The combination of diversity and balance is extremely difficult to achieve, Blizzard overcame this challenge with StarCraft and followed it up with a well deserved sequel, StarCraft II.

30 January, 2011

Harvest Moon


  • Release Date: 1996
  • Platform: SNES
  • Developer: Natusme
  • Genre: Role-Playing


What role would you want to play as in a video game? A spaceman? A God? A soldier? A knight on a perilous quest? Okay... How about a farmer? Tilling the land, tending the livestock, looking after crops, and basing your life around the passing seasons. Not so keen? Are you sure?

Harvest Moon is a farming simulation, but a farming simulation in which the nasty bits of farming, such as wrenching chicken's heads off and putting bolts through cow's brains, are taken back a bit to make way for a gentle anime depiction of the countryside lifestyle in all it's glory. The game will have you feeding and looking after your animals, watering your crops, milking your cows(and talking to them while you are at it) and other farming activities in the most timely manner imaginable in order to maximize your farm's potential.

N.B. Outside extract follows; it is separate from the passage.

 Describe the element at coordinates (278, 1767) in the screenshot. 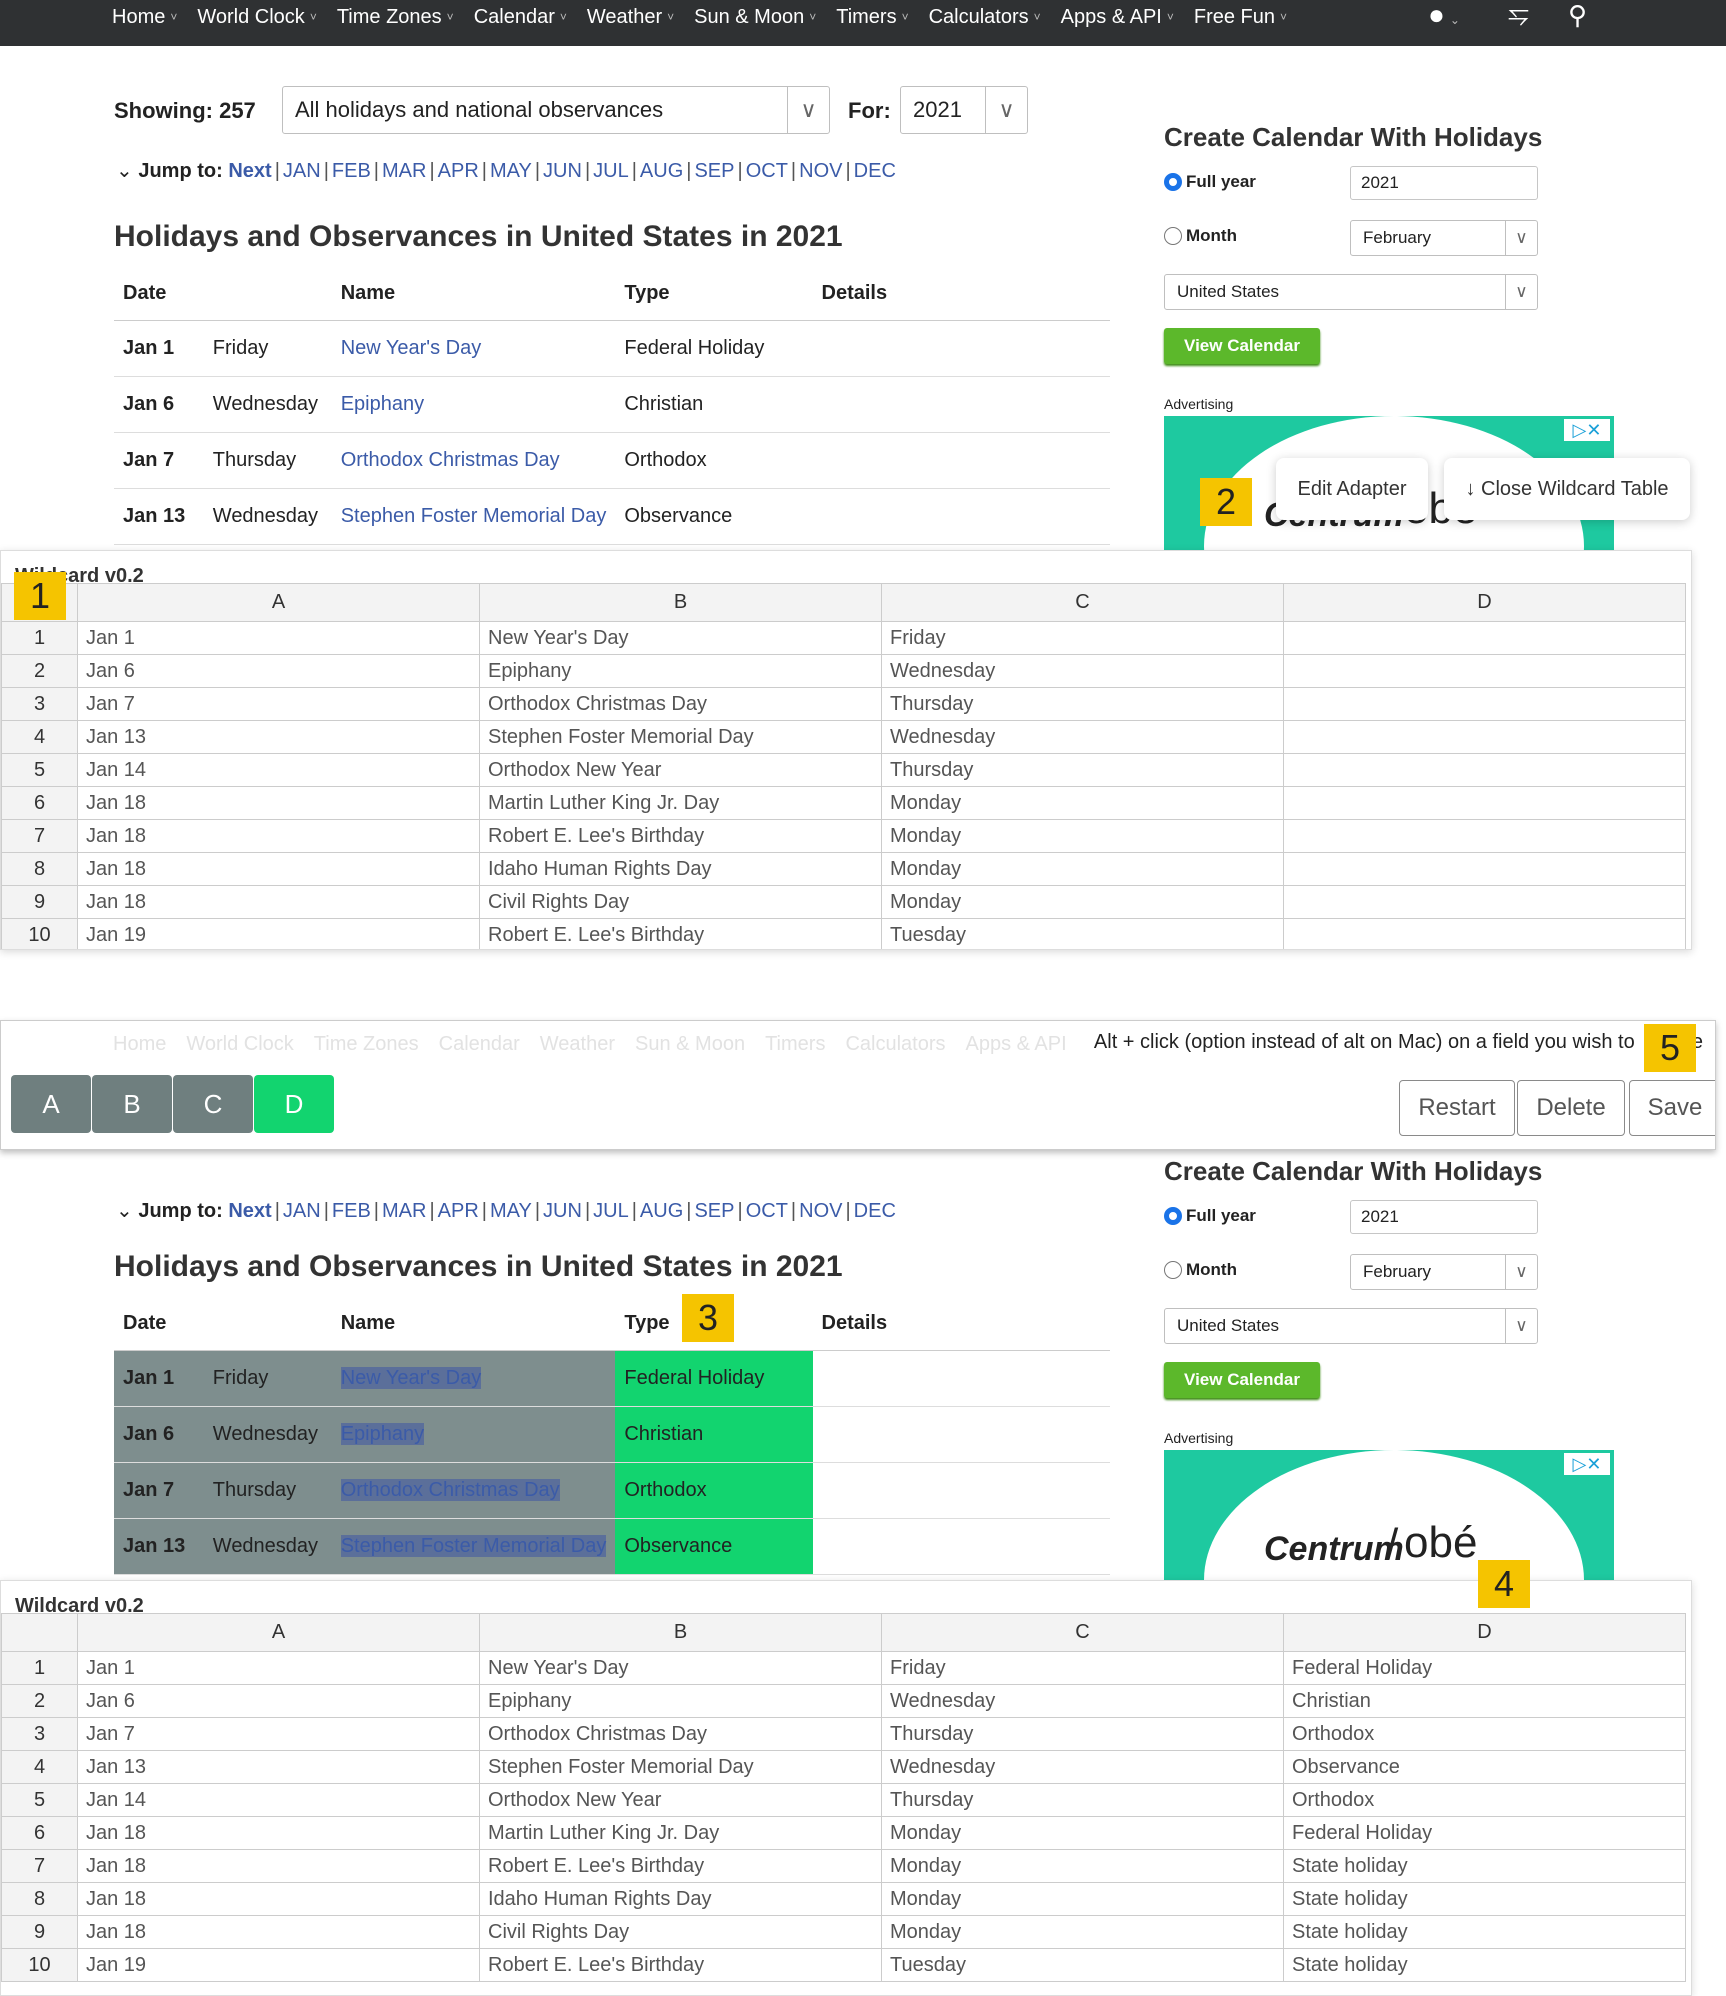

I see `grid-cell: Jan 13` at that location. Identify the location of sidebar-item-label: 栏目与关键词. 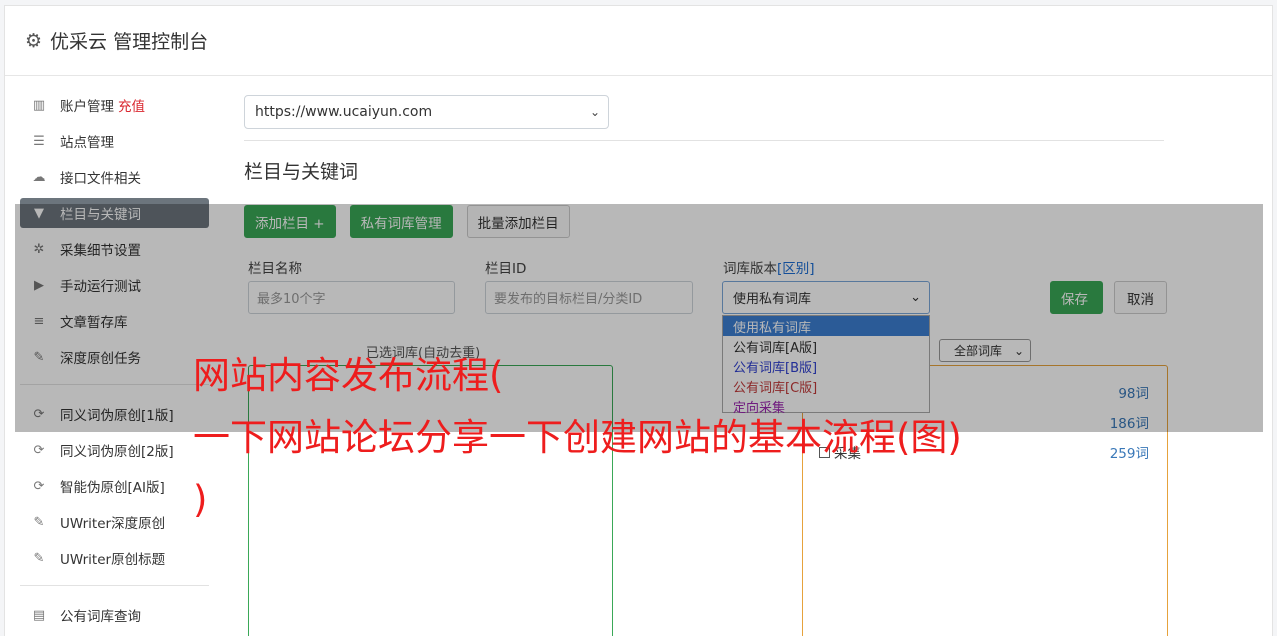
(100, 215).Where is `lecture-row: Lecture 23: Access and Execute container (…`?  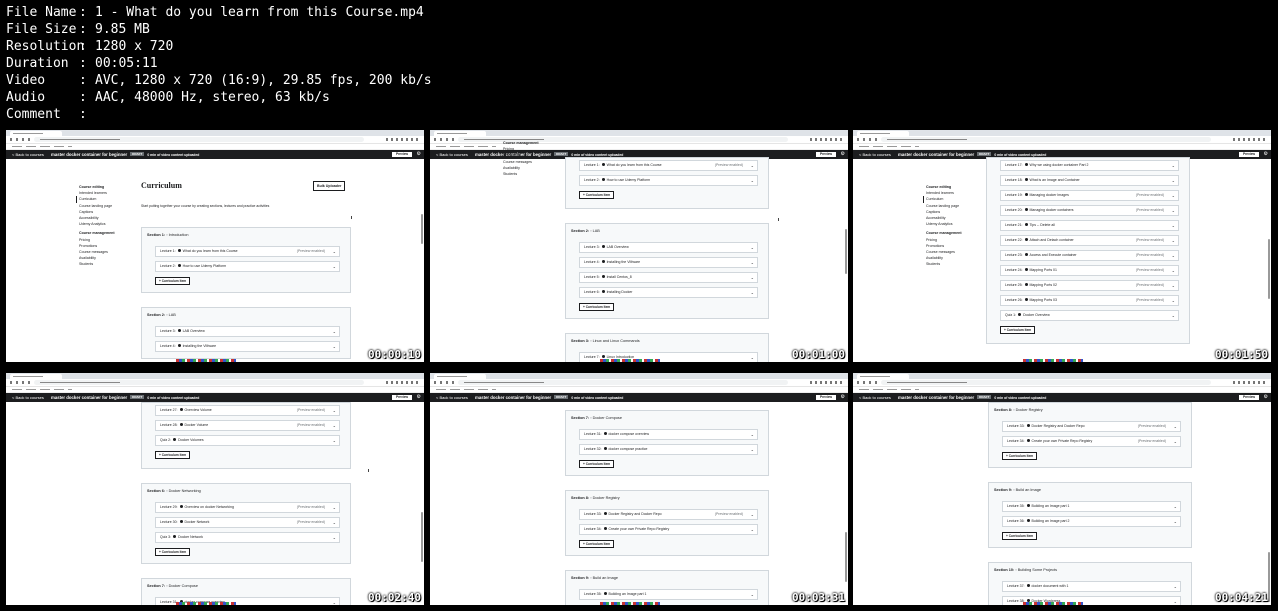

As unlikely as it sounds, the game's agenda will cast a strong spell on you until you are so hooked into the game that you can't escape it. With time management mechanics at it's heart, Harvest Moon is capable of dressing it's bare clockwork up in such a way where you don't really mind being rushed around or sent on a series of what are, essentially, thankless tasks.

Fans certainly don't seem to mind, as they buy near identical sequels by the boat-load. They ensure that every season of gaming has a Harvest moon release or two. While the recent titles in the series are only for the hard-core pretend farmer, the original was a title that anyone could pick up and enjoy. The game is available on the Wii's virtual console service. So what are you waiting for? Give this unique game a try!